Artist Angela Nguyen's rug criticizes Los Angeles infrastructure and transportation


“WHERE DO WE GO FROM HERE?”, 2023, 84 x 60 inches, Maine wool on monk’s cloth

(Angela Nguyen / For The Times)

The question “Where do we go from here?” It is the center of this entire carpet. It's a saying that reflects how to get around Los Angeles. Where do we go from here when it comes to improving our public transportation infrastructure? Where do we go from here when it comes to wanting to get from point A to point B? The question “Where do we go from here?” It can also resonate with everything that is happening in the world. How do you move in life? Those few words represent moving through the city, unconsciously and philosophically, but also physically.

My partner doesn't have a car and one of his greatest values ​​(he's lived in Los Angeles for 12 years) is taking public transportation everywhere. I thought about him and I thought about the trials and tribulations he faces moving around Los Angeles. I thought about the working class experience of people commuting through Los Angeles. I thought about creating something that felt like a critique but was humorous and satirical. I love incorporating humor into my work; I think it translates better with the audience. And besides that, I love fun things.
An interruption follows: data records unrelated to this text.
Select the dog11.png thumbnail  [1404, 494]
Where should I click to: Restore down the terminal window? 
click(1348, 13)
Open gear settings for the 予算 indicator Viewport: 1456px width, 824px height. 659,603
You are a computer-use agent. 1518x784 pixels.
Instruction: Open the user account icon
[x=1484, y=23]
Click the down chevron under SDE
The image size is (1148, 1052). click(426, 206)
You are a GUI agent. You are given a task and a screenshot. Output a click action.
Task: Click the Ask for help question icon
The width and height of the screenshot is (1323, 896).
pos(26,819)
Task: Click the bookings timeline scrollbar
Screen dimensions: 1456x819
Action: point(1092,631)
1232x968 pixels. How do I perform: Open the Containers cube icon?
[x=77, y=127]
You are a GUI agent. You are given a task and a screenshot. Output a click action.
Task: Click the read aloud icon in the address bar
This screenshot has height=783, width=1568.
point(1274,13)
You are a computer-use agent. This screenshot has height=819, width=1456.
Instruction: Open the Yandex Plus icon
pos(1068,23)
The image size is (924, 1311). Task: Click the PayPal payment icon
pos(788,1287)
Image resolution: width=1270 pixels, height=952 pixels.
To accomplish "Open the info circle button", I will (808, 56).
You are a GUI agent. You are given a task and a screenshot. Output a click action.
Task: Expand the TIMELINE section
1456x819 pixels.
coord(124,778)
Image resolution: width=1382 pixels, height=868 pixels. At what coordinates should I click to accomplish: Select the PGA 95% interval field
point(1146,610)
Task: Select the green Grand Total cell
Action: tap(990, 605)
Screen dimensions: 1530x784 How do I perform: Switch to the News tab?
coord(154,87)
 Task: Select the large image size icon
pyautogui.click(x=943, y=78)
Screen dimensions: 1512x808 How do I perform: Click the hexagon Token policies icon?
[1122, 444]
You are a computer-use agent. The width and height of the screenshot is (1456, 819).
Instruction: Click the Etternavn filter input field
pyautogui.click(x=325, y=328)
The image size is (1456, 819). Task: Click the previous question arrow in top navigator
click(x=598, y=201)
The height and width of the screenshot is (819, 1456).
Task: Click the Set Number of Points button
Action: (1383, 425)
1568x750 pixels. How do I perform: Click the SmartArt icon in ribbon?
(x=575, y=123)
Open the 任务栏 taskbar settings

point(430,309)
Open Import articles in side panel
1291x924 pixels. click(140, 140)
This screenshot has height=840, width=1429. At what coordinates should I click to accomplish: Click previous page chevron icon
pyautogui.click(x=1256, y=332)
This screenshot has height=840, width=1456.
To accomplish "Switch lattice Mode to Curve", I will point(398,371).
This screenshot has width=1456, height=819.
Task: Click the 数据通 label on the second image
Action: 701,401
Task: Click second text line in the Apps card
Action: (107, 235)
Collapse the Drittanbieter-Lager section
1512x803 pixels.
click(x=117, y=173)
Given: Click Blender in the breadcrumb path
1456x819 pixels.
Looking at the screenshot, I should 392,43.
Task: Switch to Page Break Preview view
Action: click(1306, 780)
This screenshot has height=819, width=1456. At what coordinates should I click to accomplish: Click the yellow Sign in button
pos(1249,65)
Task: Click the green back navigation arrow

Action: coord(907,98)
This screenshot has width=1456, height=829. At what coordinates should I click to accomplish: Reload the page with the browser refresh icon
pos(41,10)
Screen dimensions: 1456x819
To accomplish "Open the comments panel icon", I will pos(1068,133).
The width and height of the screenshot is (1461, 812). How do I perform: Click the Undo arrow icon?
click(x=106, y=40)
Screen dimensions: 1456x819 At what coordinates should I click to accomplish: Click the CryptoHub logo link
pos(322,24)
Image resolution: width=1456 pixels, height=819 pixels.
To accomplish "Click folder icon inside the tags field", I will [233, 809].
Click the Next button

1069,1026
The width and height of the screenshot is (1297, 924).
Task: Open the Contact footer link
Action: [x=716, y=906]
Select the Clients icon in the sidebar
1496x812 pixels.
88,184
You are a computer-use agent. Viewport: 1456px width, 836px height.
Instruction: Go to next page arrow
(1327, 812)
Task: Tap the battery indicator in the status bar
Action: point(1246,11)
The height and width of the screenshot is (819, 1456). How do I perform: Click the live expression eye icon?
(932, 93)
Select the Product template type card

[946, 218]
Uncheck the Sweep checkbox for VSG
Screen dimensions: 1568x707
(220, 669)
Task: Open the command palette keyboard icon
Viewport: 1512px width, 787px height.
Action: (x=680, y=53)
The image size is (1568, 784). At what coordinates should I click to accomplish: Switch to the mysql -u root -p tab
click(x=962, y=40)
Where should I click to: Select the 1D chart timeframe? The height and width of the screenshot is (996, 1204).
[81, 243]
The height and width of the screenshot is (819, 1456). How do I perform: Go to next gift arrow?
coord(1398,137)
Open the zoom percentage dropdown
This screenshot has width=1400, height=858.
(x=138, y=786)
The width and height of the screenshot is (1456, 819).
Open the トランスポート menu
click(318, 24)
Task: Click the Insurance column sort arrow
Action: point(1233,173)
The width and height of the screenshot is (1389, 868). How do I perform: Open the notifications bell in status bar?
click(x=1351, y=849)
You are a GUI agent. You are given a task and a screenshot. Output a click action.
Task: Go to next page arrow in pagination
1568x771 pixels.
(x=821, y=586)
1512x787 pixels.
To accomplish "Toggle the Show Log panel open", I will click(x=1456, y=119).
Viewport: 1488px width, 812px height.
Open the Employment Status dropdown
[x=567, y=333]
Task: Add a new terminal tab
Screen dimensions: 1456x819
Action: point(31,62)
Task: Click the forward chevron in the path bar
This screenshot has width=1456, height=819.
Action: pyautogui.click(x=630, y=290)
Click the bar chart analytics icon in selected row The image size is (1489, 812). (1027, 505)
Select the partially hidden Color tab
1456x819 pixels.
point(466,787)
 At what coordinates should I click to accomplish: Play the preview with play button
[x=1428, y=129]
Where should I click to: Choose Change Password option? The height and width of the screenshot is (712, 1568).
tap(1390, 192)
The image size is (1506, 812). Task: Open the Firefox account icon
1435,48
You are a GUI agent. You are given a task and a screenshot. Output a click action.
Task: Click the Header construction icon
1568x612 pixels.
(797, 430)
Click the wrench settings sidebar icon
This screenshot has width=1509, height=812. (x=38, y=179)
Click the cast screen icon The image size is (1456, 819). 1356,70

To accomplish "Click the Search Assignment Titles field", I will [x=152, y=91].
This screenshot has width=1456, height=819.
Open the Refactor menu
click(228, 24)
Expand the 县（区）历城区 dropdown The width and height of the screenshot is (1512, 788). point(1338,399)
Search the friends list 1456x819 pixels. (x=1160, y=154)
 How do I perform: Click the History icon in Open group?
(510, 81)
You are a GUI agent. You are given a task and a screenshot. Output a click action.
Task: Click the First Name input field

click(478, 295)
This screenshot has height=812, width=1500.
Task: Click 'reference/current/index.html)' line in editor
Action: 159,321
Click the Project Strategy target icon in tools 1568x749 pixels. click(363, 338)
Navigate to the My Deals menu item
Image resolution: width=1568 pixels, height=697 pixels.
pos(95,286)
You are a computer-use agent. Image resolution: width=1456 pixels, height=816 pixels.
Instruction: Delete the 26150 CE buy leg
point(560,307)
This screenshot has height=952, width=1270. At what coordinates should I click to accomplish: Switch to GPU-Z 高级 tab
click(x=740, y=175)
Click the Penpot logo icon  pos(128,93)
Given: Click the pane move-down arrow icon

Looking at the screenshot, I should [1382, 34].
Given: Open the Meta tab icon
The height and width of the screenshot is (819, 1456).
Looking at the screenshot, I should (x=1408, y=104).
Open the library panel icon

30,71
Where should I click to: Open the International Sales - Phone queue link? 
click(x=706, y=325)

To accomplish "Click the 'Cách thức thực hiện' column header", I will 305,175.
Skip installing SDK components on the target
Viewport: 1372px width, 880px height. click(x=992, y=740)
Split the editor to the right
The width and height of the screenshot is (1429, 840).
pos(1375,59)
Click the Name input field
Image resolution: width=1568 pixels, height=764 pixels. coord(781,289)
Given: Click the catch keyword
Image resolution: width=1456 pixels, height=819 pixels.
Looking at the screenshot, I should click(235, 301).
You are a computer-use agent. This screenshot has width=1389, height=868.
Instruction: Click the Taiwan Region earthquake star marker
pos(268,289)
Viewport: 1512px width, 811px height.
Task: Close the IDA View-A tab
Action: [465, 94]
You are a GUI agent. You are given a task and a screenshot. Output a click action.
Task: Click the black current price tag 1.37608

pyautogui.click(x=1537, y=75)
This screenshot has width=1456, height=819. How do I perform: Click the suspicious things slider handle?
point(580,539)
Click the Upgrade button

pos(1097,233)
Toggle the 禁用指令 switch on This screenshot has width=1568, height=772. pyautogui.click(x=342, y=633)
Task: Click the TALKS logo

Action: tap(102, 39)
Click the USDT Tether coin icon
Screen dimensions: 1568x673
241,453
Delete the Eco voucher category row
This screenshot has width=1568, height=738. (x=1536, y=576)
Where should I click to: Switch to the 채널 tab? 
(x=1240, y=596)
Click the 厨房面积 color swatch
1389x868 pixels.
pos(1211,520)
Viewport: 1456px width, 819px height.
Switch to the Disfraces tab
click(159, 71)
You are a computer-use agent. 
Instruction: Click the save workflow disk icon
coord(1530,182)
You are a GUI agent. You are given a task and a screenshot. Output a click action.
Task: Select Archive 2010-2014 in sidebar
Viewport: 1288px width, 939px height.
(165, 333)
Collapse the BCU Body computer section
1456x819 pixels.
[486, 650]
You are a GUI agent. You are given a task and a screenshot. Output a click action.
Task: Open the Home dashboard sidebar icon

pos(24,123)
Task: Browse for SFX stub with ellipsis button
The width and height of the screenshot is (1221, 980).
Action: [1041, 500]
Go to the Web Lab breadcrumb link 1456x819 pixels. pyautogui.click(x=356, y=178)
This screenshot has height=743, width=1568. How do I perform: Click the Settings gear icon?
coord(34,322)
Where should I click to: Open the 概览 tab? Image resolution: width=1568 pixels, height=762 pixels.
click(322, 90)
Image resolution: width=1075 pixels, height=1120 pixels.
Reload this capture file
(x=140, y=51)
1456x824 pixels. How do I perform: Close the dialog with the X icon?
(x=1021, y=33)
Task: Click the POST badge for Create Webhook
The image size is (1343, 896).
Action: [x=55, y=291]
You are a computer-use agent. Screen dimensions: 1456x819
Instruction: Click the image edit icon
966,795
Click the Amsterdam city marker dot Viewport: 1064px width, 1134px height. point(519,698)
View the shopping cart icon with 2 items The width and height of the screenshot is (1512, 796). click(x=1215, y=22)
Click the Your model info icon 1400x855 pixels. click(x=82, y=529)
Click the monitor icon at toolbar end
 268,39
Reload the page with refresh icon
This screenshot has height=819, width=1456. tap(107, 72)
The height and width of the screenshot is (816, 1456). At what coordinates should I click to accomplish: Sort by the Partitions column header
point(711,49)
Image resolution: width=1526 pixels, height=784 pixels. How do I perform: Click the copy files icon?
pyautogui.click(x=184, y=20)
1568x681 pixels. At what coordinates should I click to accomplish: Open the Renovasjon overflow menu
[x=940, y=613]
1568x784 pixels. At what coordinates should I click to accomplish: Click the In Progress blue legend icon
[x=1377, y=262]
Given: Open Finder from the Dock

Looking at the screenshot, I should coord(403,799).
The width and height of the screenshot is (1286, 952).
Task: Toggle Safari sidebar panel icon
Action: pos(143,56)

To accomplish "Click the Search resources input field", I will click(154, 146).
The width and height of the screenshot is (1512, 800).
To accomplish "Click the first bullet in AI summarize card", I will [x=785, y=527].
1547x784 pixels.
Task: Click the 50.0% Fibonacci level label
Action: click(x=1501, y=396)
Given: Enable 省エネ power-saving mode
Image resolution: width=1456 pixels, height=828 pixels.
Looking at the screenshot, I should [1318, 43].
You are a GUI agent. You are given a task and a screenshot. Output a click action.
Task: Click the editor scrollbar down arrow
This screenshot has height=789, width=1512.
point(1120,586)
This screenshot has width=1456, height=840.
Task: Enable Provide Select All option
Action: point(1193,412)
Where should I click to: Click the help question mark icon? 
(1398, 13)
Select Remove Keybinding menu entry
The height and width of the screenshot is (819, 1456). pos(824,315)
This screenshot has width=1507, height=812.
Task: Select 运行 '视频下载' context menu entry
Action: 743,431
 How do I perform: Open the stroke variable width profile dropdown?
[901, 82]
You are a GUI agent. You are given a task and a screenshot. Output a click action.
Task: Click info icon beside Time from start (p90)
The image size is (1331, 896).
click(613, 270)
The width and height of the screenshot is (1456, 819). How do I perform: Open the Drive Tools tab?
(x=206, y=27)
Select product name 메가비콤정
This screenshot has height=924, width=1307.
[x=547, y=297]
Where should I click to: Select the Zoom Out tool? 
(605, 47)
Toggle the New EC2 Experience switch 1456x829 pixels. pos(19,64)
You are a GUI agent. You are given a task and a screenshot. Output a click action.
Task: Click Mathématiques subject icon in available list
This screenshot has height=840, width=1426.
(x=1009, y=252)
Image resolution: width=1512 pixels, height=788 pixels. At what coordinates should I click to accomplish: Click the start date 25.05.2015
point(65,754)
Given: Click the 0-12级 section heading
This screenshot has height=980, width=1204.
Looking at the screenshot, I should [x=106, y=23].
Every time I work on a piece, once I have a theme or an overarching narrative, I start writing in my notes app. I make a list of as many things as humanly possible and then try to connect them. My work is word vomit, or brain vomit, because there are so many things I'm thinking about that I want to cover. For this paper, I started with a huge list of bullet points:

  • “Live and Die in LA”
  • Kevin Bacon Walk of Fame Star
  • Hideo Nomo Dodgers
  • hollywood tour van
  • “Double compensation”
  • Arnold Schwarzenegger
  • Gaylord Apartments
  • Meter
  • Sepulveda Boulevard.
  • Impossible parking signs
  • highway 101
  • Plane over LAX
  • electric vehicle signs
  • “The Flintstones”, using their feet to drive
  • La Sombrita – “shadow” and “luminous structure”
  • GM Car Conspiracy
  • New Boyle Heights Bridge: Bike Path to Nowhere
  • Gas prices skyrocket
  • Review that the Los Angeles Metro is the absolute worst
  • Los Angeles City Review Full of 'Fake People'

I wanted to start with the iconography of Los Angeles or the iconography of Hollywood, because it's fundamental to the way we see the city, and then I wanted to move on to the way we see the city as residents, like the Gaylord Apartments: I live in Koreatown, and that is a basic element. As a driver traveling around Los Angeles, it's always difficult to park, so I included a really long and difficult parking sign. Then I wanted to move on to a greater critique, so I included La Sombrita, that structure of shadow and light that LADOT implemented, which they gave a lot of importance in the city, and they ended up revealing that it was Just a damn shadow. There is no bench, no resting place for people waiting for the bus or for those without accommodation. I also included a short snippet from an article highlighting the new Boyle Heights Bridge, which includes a bike lane to nowhere, and the review that Los Angeles is full of the fakest people, which I don't believe at all .

All these images are woven with wool. I started doing locks four or five years ago. Very often we see people learning to weave tufts to recreate something else and produce. The practice is strangely rooted in industry and speed and getting it done faster for production: Western political economy, capitalism, whatever you want to call it. I want to counteract that. I want to make the work much slower and more patient. When it comes to this piece, it's interesting because sometimes I feel like Los Angeles is a very fast-moving city, especially when you're in your car and you're getting places, and I felt like I wanted to take the time to just create something. slowly and patiently reflecting the times in which we exist was truly rewarding. This is my densest piece to date, and it's because I'm an Angeleno and I have a lot to say about the city.

Angela Anh Nguyen is a Los Angeles-based fiber artist whose work satirizes the chaos of America's culture wars. Working primarily with gun-tufted textiles, her pieces are a wry ode to the intricate rhythm of life, often exaggerated and never serious on the surface.